WHAT YOU ARE ASKED TO DO: Copy the stretch from the start of the items through the line containing "I will 423,323.", requests included, and add 125 to every coordinate in the answers.

RECORDS:
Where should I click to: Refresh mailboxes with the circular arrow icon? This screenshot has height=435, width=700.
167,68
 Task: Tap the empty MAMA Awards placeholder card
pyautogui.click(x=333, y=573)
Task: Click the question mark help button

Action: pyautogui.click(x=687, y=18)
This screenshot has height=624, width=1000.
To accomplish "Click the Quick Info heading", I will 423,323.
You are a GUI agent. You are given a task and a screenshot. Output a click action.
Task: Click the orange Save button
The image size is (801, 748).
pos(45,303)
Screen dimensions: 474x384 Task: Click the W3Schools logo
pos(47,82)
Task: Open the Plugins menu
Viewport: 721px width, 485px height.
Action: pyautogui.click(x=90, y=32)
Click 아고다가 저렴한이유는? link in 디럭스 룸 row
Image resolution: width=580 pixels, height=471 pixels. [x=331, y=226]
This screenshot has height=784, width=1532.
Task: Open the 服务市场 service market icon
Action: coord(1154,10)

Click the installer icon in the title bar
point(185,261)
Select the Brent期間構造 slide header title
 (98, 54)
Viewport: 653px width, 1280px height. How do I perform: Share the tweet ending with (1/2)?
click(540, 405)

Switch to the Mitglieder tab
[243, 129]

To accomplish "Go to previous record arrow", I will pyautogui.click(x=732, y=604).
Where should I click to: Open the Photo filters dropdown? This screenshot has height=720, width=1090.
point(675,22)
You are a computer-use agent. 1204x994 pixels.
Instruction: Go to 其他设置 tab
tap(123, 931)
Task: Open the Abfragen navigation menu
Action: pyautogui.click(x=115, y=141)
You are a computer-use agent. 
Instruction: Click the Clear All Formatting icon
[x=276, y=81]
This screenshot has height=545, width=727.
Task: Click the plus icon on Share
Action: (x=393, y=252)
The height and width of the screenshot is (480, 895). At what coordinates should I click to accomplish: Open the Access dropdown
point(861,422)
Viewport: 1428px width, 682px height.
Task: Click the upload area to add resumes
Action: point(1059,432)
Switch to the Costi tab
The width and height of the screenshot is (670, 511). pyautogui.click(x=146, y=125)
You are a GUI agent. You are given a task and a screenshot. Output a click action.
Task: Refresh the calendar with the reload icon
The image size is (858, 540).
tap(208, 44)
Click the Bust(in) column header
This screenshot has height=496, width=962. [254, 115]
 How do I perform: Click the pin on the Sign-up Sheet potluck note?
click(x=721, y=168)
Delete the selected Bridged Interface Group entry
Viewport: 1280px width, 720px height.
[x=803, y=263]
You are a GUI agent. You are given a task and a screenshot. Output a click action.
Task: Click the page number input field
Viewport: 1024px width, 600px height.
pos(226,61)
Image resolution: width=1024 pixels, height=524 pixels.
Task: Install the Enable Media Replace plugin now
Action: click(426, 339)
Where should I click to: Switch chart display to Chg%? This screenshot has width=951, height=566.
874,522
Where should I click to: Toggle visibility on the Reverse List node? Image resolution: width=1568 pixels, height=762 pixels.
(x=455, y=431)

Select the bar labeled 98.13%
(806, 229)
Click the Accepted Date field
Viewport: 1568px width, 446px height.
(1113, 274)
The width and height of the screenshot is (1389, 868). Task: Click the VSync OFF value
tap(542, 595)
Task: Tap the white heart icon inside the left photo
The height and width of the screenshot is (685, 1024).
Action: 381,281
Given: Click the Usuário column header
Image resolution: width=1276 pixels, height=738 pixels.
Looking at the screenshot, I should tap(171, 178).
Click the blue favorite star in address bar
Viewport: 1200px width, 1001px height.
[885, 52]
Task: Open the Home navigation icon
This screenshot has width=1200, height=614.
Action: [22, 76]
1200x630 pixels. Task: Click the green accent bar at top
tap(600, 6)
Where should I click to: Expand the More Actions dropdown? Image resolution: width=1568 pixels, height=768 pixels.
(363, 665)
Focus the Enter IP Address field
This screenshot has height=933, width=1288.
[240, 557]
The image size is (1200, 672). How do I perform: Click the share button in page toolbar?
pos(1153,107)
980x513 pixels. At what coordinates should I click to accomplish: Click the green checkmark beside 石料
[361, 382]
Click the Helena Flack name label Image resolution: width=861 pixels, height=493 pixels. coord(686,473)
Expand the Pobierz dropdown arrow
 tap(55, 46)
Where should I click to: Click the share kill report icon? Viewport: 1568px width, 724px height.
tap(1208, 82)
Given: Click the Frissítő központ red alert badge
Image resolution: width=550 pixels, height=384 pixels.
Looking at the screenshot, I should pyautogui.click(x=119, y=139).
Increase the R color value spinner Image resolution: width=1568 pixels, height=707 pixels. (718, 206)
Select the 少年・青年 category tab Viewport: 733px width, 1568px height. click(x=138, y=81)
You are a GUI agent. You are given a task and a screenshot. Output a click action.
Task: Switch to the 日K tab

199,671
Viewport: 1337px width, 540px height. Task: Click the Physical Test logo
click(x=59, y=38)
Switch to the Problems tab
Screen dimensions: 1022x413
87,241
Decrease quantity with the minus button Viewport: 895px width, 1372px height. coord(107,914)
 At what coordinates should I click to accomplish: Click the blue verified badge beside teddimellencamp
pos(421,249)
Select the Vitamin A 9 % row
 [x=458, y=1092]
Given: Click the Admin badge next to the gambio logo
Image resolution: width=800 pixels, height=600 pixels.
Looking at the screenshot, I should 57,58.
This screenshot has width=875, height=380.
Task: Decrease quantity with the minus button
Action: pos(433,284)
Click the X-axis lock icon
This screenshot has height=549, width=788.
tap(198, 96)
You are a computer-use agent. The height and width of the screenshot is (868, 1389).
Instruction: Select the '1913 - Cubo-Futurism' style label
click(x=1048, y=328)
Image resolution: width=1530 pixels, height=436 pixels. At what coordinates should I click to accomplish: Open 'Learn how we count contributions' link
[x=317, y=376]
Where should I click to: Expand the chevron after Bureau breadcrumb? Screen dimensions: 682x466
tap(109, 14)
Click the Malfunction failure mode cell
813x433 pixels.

RIGHT ANSWER:
Where should I click to: Refresh mailboxes with the circular arrow icon? This screenshot has height=435, width=700.
292,193
 Task: Tap the empty MAMA Awards placeholder card
pyautogui.click(x=458, y=698)
Task: Click the question mark help button

Action: pyautogui.click(x=812, y=143)
This screenshot has height=624, width=1000.
To accomplish "Click the Quick Info heading", I will 548,448.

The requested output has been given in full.